As Novotny put it: "I think it's a huge investment to ensure our customers have the tools they need working well on our platform and looking at the broader, long-term hybrid asks of our customers, that these tools are available and easy to use across the different clouds."

A concrete example of this is the Spinnaker continuous delivery tool that came out of Netflix as a 1.0 version in June 2017.

Google contributed a team to help support Spinnaker on GCP, meaning that it now "supports multi-cloud deployments to make it fast and easy to use. So that was the right thing to do, and the contributions on Spinnaker have continued to increase," Meckfessel said.

"It had been more focused on AWS deployments until then, so we were able to broaden it," Novotny added.

Meckfessel admits that Google is "still learning" in this space, but that Spinnaker is a good example of them being adaptable project to project.

She said this was a project "where it doesn't make sense for us to build it ourselves, let's build it with Netflix, who is supporting AWS, because it is multi-cloud and has a huge benefit to the community and that is the way to go as it benefits developers."

Broader impact of open source

This open source approach also inherently appeals to developers, which certainly helps when it comes to the tricky business of hiring.

"By changing cultures and making it a positive engagement and ensuring tools work for the developers to make their experience better, you end up building a cohort that can draw in more people as you are trying to recruit," Novotny said.

Meckfessel then added: "I have been very encouraged and inspired to see the positive impact on Google engineers of interacting more in the open, both in terms of how they consider a technical solution, and taking an idea and making it reality in a way that thinks about the world's developers.

"I have seen it lead to more collaboration happening outside in the open and have seen that influence their perspective."

When asked during the press Q&A if there is any concern that corporations will start to dominate the open source community, Meckfessel was predictably optimistic.

"I would like to think that we are encouraging our competitors and peers in the industry to make the same sort of impact," she said. "So we are drawing them in.
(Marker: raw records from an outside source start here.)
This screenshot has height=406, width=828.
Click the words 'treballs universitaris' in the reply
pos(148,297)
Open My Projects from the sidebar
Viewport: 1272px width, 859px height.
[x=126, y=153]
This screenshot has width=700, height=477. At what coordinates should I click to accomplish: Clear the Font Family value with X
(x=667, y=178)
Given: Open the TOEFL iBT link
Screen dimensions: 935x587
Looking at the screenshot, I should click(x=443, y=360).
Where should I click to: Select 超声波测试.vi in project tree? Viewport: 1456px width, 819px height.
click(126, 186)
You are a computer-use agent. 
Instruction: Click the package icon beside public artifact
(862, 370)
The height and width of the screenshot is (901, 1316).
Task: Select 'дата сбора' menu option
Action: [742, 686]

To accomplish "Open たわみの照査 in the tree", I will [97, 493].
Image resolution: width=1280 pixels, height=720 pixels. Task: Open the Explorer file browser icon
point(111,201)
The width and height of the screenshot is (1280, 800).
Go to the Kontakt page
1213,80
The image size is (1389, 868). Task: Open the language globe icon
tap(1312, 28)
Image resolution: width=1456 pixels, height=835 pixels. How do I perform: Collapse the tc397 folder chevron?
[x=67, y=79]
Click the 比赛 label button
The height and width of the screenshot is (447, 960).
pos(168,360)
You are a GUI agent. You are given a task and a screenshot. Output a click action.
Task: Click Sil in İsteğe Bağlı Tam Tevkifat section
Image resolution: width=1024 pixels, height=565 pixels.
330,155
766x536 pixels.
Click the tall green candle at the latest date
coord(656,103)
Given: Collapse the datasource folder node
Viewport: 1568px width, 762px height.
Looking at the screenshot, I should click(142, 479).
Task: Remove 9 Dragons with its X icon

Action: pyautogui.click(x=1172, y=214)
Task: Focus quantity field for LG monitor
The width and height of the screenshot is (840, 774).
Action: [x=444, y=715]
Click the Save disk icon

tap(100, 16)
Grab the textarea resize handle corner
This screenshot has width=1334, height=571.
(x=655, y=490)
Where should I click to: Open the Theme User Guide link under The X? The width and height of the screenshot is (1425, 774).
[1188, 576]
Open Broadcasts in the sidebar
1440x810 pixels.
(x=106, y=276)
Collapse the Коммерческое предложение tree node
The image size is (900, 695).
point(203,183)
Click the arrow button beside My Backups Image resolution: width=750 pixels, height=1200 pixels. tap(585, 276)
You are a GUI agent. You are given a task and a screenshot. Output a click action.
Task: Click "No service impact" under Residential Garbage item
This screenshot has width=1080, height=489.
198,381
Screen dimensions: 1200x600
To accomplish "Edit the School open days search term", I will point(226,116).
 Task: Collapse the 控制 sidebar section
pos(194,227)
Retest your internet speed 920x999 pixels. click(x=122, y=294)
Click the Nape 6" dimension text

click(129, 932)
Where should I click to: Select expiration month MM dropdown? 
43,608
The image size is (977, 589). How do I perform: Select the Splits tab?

We see Microsoft and Amazon both being substantial contributors to Kubernetes, so we are trying to bring that broader cloud perspective in."

Novotny went one step further, promoting the benefits of corporate open source contributions. "I think it is a false juxtaposition to suggest that if Google is benefitting then the community is at risk," she said.

"Large companies having a majority of open source contributions brings more diverse contributors to open source. There is an enormous amount of inherent privilege assumed if you are not payed to work on open source. Anyone who has a family or an ageing relative or a disability is less likely to be able to do that than if they are also paid for this. So I think that the shift toward corporate sponsored open source is a benefit to both open source and the corporations."

Istio

Google also launched its latest major open source project as a 'production ready' 1.0 version during the Next conference in San Francisco.

Istio is a 'service mesh' which allows developer teams to unify traffic flow management, access policy enforcement and telemetry data aggregation across microservices into a shared management console, regardless of environment.

Urs Holzle, SVP technical infrastructure at Google Cloud said from the stage during Google Cloud Next that: "Istio is another Google-developed open source project which extends Kubernetes into these higher level services. So you can discover, connect and monitor services holistically across multiple locations in one place" - without having to change code.

Google started working on what is now called Istio last year, along with IBM, Lyft, Pivotal, Cisco and Red Hat.